• [Required work] When the line with "Viewport: 565px width, 318px" appears below, start repeating lines exactly, and keep going through the line with "You are a computer-use agent. Image resolution: width=428"; add nothing outside that span.
[[ Material for this task open ]]
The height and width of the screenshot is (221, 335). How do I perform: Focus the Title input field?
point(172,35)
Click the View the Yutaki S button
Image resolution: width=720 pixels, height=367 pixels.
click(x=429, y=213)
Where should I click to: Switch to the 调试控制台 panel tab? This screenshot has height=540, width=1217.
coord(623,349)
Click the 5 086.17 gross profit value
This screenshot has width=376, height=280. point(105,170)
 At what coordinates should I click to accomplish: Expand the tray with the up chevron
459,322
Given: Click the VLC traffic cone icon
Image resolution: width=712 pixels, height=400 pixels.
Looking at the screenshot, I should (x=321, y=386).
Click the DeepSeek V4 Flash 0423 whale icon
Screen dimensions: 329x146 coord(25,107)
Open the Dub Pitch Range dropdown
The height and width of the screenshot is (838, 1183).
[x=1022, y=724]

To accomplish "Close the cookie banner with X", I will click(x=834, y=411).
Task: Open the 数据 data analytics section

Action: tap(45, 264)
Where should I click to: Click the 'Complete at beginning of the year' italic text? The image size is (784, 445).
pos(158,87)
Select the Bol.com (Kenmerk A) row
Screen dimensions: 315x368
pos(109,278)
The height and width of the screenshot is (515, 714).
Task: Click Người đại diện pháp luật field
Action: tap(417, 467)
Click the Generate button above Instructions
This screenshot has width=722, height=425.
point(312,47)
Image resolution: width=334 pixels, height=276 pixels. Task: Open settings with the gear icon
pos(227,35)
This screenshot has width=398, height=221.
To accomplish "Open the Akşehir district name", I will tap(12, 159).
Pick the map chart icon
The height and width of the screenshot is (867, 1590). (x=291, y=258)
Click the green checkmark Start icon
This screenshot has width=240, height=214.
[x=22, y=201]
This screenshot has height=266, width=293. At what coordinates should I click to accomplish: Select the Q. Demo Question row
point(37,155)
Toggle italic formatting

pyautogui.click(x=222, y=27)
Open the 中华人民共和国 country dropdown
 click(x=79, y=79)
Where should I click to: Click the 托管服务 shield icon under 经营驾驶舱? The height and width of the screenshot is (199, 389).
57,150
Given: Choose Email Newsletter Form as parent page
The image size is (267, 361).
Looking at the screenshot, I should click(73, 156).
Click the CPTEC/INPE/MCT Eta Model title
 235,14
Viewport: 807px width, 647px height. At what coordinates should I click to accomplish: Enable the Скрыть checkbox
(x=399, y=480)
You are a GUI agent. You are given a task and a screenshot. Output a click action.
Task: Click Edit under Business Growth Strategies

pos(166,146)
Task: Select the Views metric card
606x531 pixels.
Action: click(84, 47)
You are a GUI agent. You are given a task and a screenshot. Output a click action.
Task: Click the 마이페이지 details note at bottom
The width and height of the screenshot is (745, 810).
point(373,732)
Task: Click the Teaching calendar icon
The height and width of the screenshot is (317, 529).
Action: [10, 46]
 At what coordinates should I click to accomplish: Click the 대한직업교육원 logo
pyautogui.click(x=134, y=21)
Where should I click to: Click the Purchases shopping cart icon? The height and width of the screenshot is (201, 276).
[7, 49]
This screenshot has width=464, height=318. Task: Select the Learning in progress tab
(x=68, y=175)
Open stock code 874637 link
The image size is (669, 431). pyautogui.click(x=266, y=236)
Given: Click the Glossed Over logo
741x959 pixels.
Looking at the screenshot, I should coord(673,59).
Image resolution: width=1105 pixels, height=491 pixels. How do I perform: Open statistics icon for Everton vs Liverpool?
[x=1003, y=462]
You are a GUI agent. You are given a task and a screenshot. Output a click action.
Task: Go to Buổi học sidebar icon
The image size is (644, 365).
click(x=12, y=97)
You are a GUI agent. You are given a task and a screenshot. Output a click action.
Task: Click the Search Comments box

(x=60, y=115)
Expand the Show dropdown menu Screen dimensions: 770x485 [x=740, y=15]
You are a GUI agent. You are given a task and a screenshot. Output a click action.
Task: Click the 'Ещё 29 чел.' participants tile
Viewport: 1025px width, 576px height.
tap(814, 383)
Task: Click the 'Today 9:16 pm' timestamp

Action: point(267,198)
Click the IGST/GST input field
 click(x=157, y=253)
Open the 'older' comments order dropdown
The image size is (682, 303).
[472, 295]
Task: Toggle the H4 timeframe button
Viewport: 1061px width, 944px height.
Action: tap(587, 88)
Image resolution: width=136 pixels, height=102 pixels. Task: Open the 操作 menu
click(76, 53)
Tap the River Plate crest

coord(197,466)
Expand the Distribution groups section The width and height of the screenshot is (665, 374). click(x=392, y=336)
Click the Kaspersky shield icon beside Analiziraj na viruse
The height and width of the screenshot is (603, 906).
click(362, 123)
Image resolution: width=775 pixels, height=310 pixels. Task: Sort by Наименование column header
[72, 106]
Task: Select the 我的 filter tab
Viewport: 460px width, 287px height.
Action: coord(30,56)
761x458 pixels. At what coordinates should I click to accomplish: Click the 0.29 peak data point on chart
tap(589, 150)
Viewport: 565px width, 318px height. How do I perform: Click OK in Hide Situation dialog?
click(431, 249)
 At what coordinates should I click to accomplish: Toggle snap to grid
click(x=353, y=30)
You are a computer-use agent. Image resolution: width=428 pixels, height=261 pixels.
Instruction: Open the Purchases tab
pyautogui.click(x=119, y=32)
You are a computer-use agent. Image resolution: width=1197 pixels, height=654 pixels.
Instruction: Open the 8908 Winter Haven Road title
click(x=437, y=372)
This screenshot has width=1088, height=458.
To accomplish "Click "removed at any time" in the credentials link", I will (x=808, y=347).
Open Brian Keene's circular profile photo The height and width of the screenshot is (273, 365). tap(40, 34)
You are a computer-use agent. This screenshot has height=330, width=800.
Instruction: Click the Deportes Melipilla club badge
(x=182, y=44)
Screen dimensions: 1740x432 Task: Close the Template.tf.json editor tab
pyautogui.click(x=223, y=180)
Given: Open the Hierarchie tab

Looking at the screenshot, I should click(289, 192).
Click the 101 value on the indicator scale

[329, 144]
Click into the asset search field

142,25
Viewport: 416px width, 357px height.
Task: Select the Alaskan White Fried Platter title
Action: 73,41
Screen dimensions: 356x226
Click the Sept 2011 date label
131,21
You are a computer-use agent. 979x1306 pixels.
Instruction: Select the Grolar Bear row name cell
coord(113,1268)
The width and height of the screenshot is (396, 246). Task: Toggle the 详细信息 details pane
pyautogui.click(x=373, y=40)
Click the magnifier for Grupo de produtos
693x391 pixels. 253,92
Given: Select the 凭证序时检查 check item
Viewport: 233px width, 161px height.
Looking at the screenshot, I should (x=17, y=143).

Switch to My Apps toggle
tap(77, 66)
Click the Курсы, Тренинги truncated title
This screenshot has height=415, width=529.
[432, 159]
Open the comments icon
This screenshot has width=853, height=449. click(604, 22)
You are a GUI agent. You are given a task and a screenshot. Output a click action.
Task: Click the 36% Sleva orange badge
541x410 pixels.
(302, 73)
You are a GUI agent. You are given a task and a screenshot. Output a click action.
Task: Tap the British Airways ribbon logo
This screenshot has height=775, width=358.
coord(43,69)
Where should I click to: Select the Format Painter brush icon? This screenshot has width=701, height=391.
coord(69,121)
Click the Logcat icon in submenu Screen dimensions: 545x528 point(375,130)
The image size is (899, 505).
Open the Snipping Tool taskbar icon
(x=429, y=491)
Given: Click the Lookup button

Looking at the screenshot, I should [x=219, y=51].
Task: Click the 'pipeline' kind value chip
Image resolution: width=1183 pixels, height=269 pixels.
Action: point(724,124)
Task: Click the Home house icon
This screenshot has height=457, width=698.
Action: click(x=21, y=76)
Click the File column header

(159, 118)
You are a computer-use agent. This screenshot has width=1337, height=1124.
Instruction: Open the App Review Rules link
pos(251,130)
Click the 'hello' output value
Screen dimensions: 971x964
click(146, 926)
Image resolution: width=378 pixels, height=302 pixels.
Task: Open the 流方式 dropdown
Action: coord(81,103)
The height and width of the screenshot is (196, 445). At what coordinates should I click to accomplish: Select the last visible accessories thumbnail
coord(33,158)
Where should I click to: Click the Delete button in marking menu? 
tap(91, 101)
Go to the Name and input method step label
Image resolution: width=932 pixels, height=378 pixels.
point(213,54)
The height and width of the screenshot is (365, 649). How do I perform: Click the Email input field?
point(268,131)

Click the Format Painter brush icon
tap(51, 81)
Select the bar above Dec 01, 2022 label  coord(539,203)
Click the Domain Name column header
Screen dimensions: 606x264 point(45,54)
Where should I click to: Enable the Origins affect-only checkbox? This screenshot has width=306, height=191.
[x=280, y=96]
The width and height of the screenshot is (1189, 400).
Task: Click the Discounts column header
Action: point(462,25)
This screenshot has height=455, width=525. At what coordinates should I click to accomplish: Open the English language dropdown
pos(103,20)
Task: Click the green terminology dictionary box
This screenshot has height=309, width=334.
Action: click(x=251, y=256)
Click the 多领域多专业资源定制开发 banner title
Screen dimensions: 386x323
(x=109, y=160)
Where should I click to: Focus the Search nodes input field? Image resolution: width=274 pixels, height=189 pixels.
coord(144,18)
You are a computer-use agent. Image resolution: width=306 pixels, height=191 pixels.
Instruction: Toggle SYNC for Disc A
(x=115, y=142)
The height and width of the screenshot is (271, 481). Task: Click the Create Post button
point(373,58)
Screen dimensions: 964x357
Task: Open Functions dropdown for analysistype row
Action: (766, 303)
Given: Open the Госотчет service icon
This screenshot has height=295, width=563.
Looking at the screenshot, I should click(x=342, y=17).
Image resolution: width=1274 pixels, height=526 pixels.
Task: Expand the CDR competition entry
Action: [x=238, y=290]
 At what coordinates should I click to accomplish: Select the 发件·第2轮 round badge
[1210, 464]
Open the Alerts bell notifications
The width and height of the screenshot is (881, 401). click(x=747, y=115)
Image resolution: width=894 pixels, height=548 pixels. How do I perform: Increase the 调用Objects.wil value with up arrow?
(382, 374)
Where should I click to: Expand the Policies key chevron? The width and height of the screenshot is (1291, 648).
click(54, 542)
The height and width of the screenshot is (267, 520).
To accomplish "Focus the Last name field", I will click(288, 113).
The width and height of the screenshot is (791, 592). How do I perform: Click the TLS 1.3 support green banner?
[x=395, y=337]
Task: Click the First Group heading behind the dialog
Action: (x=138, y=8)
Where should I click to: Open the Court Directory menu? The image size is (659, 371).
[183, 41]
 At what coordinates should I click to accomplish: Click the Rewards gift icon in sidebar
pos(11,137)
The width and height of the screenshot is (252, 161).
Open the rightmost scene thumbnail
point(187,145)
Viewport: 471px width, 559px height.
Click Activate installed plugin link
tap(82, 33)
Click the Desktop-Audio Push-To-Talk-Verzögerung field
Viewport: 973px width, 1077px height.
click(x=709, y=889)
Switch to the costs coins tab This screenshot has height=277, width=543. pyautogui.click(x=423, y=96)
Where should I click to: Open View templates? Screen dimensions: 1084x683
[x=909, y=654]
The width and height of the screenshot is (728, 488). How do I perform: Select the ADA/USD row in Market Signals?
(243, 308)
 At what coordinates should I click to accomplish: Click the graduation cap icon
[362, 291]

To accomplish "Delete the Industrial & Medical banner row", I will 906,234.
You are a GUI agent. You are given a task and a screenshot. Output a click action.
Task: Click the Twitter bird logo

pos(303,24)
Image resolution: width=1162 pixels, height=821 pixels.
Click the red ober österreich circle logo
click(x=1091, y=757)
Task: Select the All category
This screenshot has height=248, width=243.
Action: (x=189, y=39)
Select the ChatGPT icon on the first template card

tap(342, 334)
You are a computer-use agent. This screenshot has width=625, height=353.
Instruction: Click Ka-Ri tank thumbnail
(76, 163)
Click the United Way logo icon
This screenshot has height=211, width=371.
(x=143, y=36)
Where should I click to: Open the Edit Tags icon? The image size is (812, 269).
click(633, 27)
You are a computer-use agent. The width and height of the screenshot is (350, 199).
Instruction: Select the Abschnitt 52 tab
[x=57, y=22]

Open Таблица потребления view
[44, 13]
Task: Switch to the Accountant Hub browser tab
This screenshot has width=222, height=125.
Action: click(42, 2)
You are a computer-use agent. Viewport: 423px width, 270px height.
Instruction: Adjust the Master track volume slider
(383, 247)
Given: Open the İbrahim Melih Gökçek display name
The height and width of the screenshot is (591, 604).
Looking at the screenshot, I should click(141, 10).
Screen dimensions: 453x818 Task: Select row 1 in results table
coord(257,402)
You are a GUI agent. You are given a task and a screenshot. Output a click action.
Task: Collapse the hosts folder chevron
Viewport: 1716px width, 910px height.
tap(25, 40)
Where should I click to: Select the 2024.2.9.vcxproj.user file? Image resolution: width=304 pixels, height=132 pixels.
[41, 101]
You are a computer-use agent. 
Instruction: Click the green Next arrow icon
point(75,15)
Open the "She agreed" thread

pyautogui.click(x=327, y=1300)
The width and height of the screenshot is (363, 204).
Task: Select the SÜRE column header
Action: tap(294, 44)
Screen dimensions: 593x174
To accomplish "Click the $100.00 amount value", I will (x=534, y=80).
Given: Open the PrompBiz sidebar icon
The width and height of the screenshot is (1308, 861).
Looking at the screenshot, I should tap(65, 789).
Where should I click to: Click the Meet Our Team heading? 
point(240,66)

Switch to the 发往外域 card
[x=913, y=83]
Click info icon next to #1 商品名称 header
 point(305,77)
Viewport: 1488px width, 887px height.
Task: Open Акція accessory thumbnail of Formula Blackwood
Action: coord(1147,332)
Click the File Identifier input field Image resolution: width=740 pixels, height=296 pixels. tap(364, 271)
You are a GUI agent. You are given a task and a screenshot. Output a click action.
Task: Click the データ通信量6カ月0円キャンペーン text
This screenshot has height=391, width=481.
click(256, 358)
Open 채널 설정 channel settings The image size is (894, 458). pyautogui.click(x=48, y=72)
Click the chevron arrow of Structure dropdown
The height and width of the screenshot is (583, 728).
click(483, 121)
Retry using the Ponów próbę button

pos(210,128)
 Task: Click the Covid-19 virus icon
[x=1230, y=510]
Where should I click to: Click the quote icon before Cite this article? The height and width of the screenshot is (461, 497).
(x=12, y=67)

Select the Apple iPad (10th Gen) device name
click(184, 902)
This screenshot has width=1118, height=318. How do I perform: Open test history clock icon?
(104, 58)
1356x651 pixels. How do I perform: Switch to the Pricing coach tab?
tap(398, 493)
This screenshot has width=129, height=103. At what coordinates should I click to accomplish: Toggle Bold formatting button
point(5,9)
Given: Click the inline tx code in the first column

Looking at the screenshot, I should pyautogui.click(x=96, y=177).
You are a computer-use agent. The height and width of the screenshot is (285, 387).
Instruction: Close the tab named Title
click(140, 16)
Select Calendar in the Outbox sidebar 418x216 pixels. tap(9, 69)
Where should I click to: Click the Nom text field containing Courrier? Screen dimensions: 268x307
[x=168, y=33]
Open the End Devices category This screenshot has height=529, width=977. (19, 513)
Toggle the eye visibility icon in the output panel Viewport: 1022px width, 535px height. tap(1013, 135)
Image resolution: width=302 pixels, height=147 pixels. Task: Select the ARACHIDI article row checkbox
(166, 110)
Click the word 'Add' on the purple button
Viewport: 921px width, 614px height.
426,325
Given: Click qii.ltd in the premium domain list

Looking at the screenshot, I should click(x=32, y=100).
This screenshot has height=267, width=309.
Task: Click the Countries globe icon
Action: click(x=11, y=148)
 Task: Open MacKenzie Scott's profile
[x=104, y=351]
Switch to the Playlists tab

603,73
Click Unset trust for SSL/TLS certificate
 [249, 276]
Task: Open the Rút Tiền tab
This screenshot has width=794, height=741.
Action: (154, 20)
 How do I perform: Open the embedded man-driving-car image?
[[ Material for this task closed ]]
• [Answer to this exercise]
Viewport: 565px width, 318px height. How do I perform: Click OK in Hide Situation dialog?
click(431, 249)
 At what coordinates should I click to accomplish: Toggle snap to grid
click(x=353, y=30)
You are a computer-use agent. Image resolution: width=428 pixels, height=261 pixels.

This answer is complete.